• **Given passage**
[start]

You know how some authors publish books and then other people buy the books and read them and are struck by their merits and enthuse about and gloat over them privately and also speak of them to their friends and acquaintances in glowing terms along the lines of, “You should check this book out! It’ll shift your perspectives, widen your horizons, enliven your soulfire! You should give this book a try. I am proud of myself for having discovered it and for being ripe for the Beauty of its multitudes, and I am excited for you to read it and then infer from my recommendation that I am intellectually savvy and spiritually aware!”
?

We were thinking we would like to do that, to publish those kinds of books. But what kind of books are those? And is it possible we’ve already published one or two of them, but nobody knows because everybody’s just gotten so in the habit of never reading our books that no one knows about our great literary accomplishment(s)?

Hard to say. We’ve written a lot of books, but that doesn’t necessarily mean we’ve written any good books.

Let’s go over our books and see if there’s any that simply need a little publicity to take their place upon some high, exalted rung of world literature. Or maybe we have a book or two that’s close to being timeless art and just needs a little tweaking.

Our first two books, First Loves: Love at a Reasonable Price Volume One and First Essays are generally understood to be failures. The former a few people started but no one finished reading; the latter no one started to read.

So then we combined the more readable stories (of the manufacture, marketing, and sale of Pure Love) and essays from those volumes, along with advertisements for Pure Love, some poems, and a few other readable writings from our websites. The resultant book was titled, A Readable Reader, and though almost no one has heard and believed this proclamation, to this day (four years and three days after the current version’s publication date) we believe this book to be readable, and perhaps even worth reading. However, the writings within this book are from like twelve to five years old; they count as a reader-friendly collection of our early works; and as such, it seems kind of sad to lead with this book — as if we’d not managed anything any good in recent years. Furthermore, how often do collections of stories, essays, and Pure Love advertisements capture the hearts and minds of sizable portions of the reading public?

Our fourth book Superhero Novella was published (most recent version) in February of 2020, making it actually our third book, yet it is clearly our fourth book because it was written in the summer of 2019 — years after the bulk of the material in A Readable Reader. Superhero Novella was a stunning almost-success. Its few readers — including its author and editor — agreed that it had great moments, and some memorable characters, but that the protagonists were rather too similar to each other and to the narrator, and that in some spots the story drags a bit. There was also at least one criticism of the hero as being too flawed to gain the sympathy that make readers want to travel with a hero through his or her tale. But we feel like there were lots of protagonists worth hanging out with and rooting for, and that even this at-least-once-maligned hero turns out to be alright in the end. Anyway, for this book to sell like hotcakes, we’d need to redo some of the characters. Picture a shower floor that has not been pitched correctly. You have to take up the tiles, and do some combination of chipping out the cement and adding in new cement to get the pitch correct, and then try again with the tiling. Now imagine a shower maker who has never learned how to work with cement in any convincing way. And so, unsure of how to create full-and-well-alive characters and thus wary of any attempts at dismantling and recreating characters and the fictions built atop them, we’ve set this book to one side for some time. Anyway, whoever heard of a best-selling novella? I mean, sure, could happen, has perhaps happened here and there. But for unknown authors, leading with a novella in this time and place seems like a good way to remain unknown.

[end]

• **Extracted material**
[start]

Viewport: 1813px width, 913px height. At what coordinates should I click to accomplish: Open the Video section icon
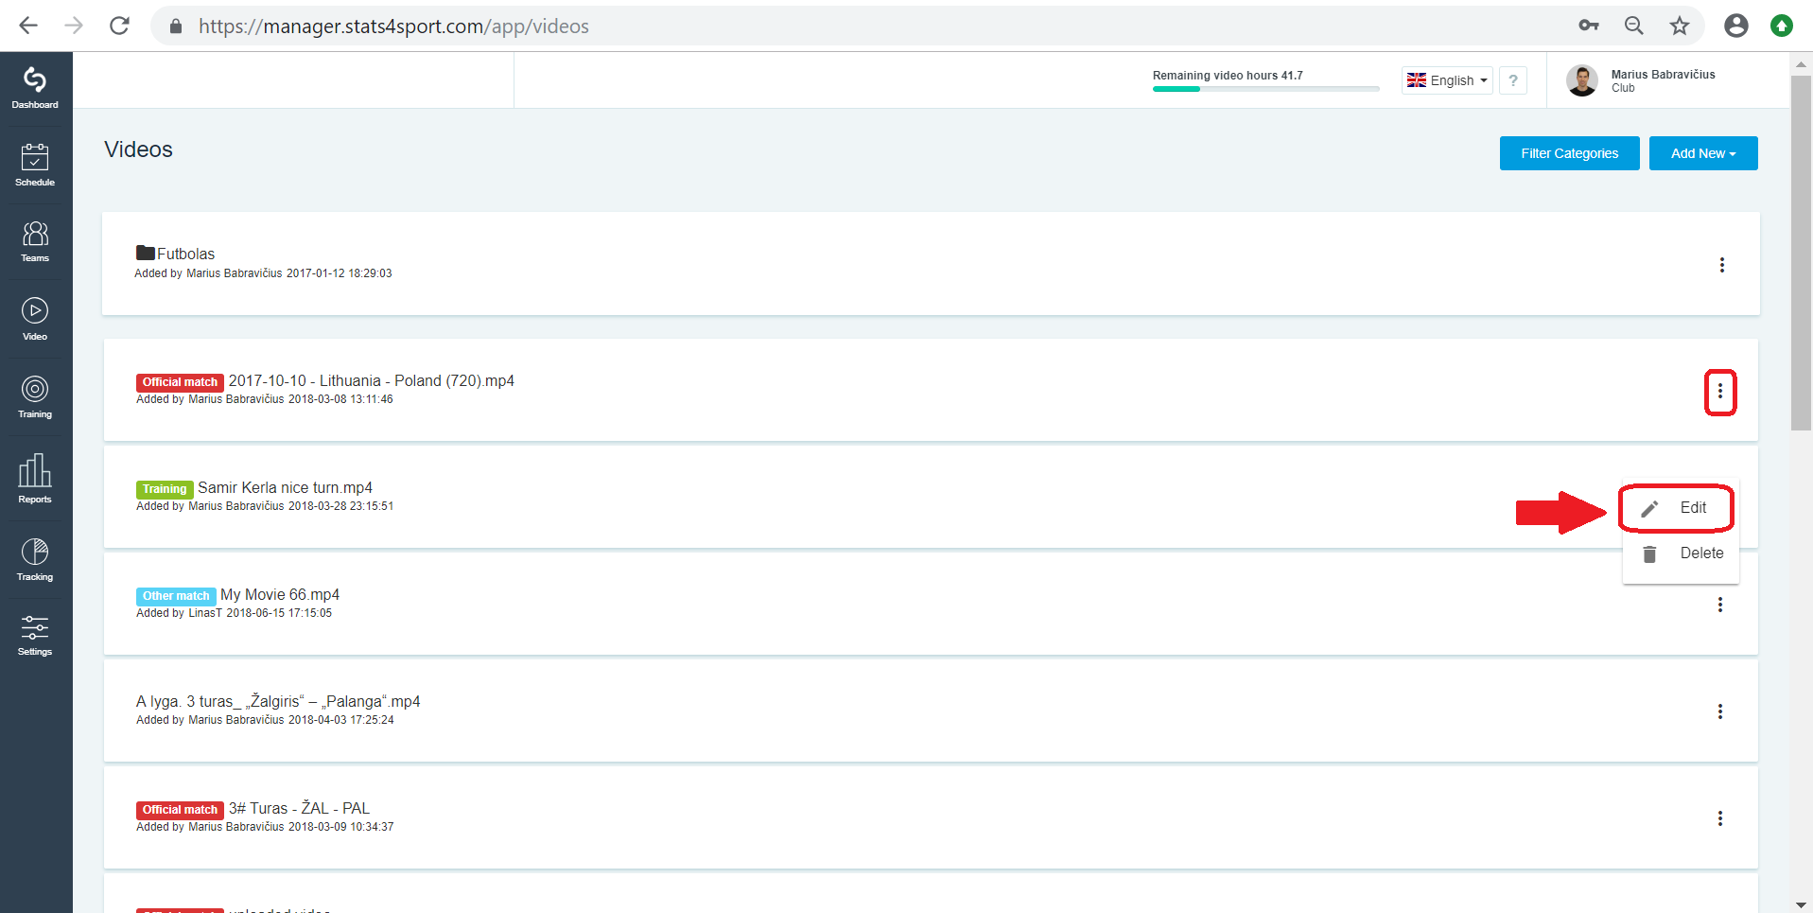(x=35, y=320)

[end]
[start]

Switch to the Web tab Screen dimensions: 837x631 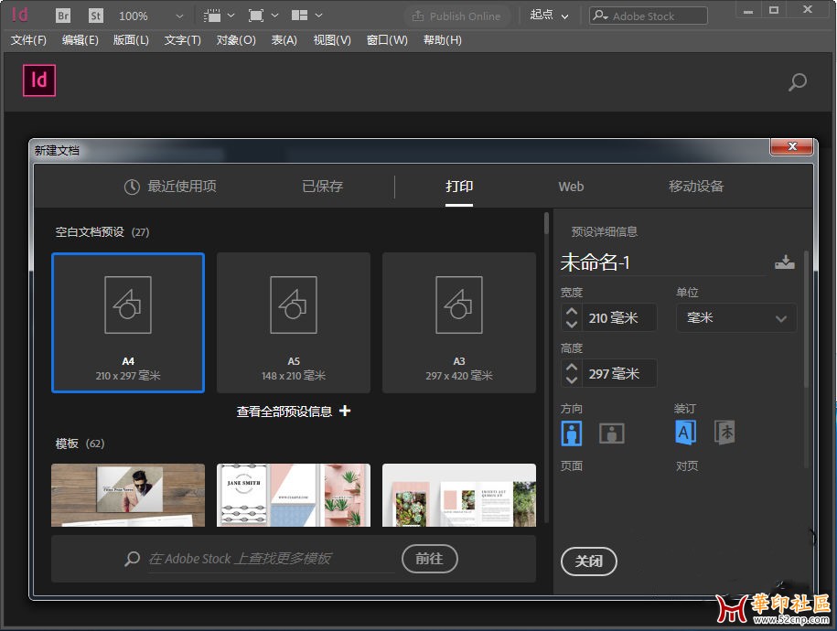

[end]
[start]

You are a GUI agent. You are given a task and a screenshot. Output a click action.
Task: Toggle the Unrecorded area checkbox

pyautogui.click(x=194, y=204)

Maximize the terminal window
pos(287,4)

[end]

Continue the piece above in which the writers review their own published books, starting right after its final sentence.

Our fifth book — and here we’re confident of the ordering of the books — was Fixing Frankenstein, a fluffy bit of fan fiction. Or is it? Maybe there’s some value in rewriting this classic work of fiction with a narrator with a drive exactly opposite to that of the eighteen-year-old Mary Shelley. Where young Mary demanded tragedy, middling-aged Bartleby demands happy endings; and Fixing Frankenstein is a study in the tension between these two literary impulses. Furthermore, the rewriting of King Lear to a quick and happy close is poetically fun and not without intellectual merit. And finally, who else is going to send the protagonists of Mary Shelley’s Frankenstein to prevent Goethe’s Werther from killing himself in any tongue, let alone in the original language of Die Leiden des Jungen Werthers? However, we’ve never read this book all the way through, and there’s a lot of hyperlinking from the original storyline to our interventions and back to the original story line. We’re not even sure the book technically works; nor have we given it a thorough aesthetic once-over. So we should read it all through sometime; and the fact that we don’t ever get to that read-through suggests to us that the book will bore everyone. Still, maybe it’s good; we just don’t know. And so we set it to one side and move on down the list.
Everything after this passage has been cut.